Despedida de Casado – Virgílio Castelo

despedidadecasadoJá deveria ter partilhado a minha opinião sobre este livro há alguns dias, mas não sei bem porque não o fiz. Talvez porque não seja fácil formar uma opinião sobre ele. Com ligeireza, posso apontar o que tem de melhor, mas não posso ignorar o que menos apreciei e que suscitou uma leitura de altos e baixos. Momentos de interesse e envolvimento com alguns de desanimo e aborrecimento, a que a minha predisposição e abordagem não são certamente alheios.

Quando deparei com este livro, reparei na capa que achei atractiva e no título que me pareceu sugestivo e sem ler a sinopse pensei que, seria sobre a complexidade das relações afetivas. Mais do que entretenimento, que em determinados momentos também não prescindo, procuro leituras enriquecedoras e gratificantes, sem qualquer critério específico. Com a sinopse fiquei convencida mas, hesitei quando confirmei pela foto da contracapa quem era o autor. Depois, fiquei envergonhada por essa fraqueza.

Não é uma leitura fácil ou leve, sequer fluída, apesar de muito bem escrito. Sentimentos intensos numa relação tóxica e desequilibrada. Uma tragédia amorosa quando se aproxima o fantasma do divórcio depois de sete anos de matrimónio entre duas personagens mediáticas. A vertigem do sexo adiou o inevitável desfecho. Um final imprevisível, se considerarmos a tentativa de suicídio protagonizado nas primeiras páginas, mas que muito me agradou.

Apesar de o autor negar, talvez tenha algo de biográfico. Li “em diagonal” uma entrevista numa qualquer revista semanal e o conceito de felicidade que definiu captou-me a atenção. quando li este fragmento.
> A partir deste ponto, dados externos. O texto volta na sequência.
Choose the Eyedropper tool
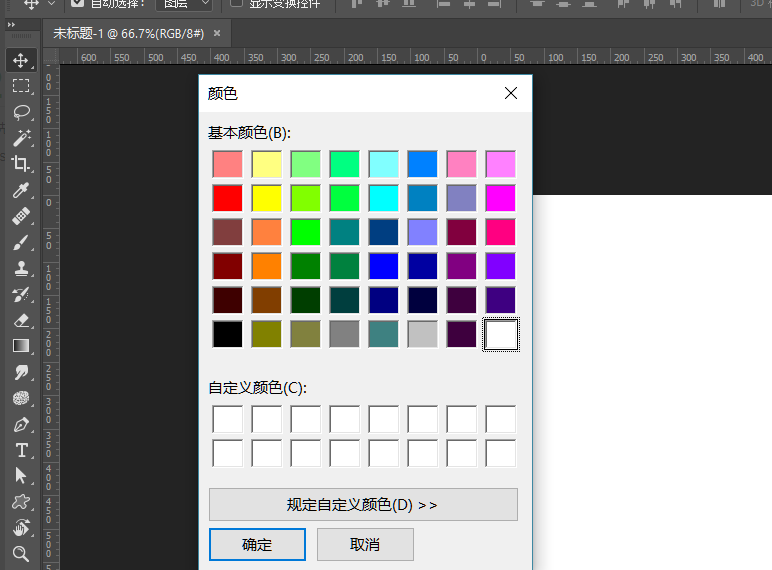Viewport: 772px width, 570px height. coord(21,190)
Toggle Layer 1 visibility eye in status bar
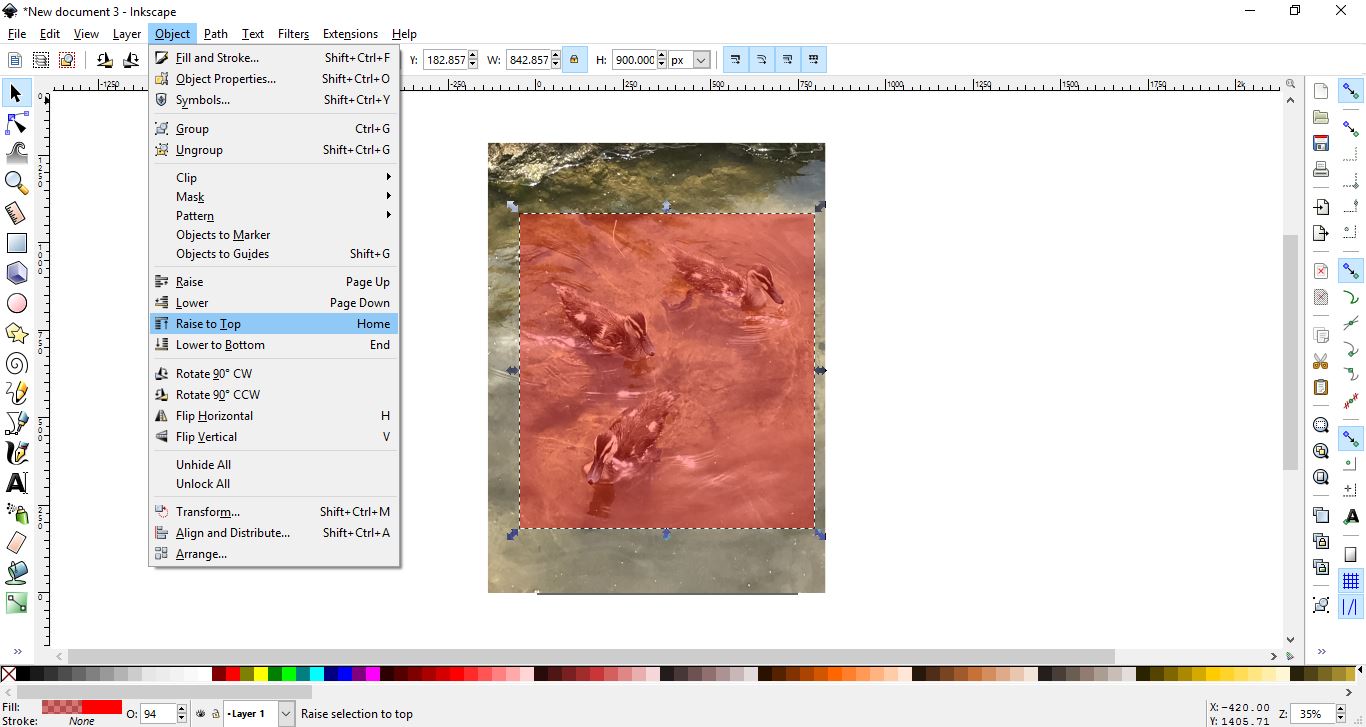The width and height of the screenshot is (1366, 727). point(201,714)
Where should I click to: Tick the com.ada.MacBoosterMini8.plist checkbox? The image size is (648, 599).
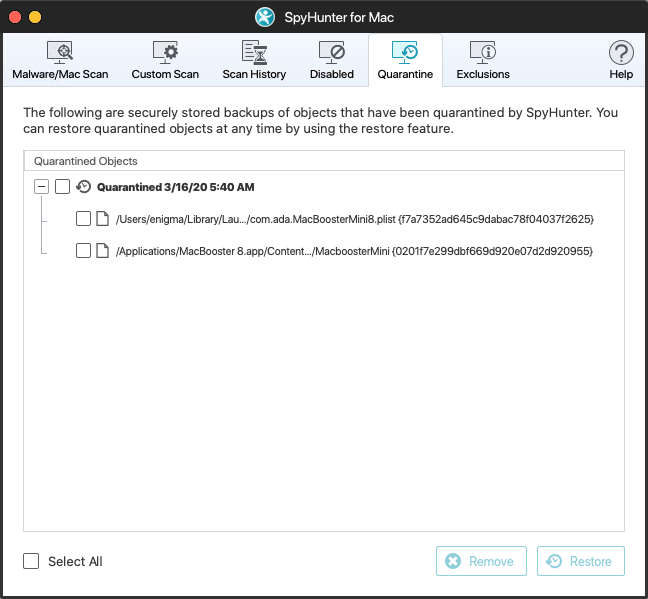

“Sempre achara ser feliz um objetivo infantil e quase estúpido, na medida em que só um alheamento total do mundo à nossa volta, poderíamos, talvez, atingir um estado de maravilhamento permanente, capaz de nos fazer detentores desse privilégio divino: parar o tempo, definir o espaço, e inventar o modo. Mas, apesar de a humanidade ter vindo a conquistar cada vez mais céu, de há milhões de anos para cá, a verdade é ainda mais prosaica: é muito difícil sermos deuses, por mais que a gente o queira, ou até mereça.”  (pag. 237)

Um romance que não é consensual. Tanto pode ser muito apreciado pelo leitor como nem tanto. O enredo foi o que menos me cativou mas a escrita cuidada valorizo e admiro.

Sinopse:

Morrer por amor. Numa fria madrugada, num ato de loucura, João e Beatriz decidem suicidar-se para eternizar o seu amor, tornando-o assim perfeito. Imortal. Na escuridão da planície alentejana entram nos seus carros e aceleram vertiginosamente um contra o outro. Mas João, no último momento, decide reescrever o seu destino.

Para isso será necessário uma despedida. Do casamento, de Beatriz, de uma relação perigosa, baseada na obsessão e no ciúme descontrolado. Despedir-se sem olhar para trás e partir numa longa viagem em busca de si próprio, da sua essência e de uma nova forma de amar, até agora desconhecida. Um amor puro, sem sofrimento, nem ameaças, capaz, quem sabe, de o fazer verdadeiramente e apenas feliz.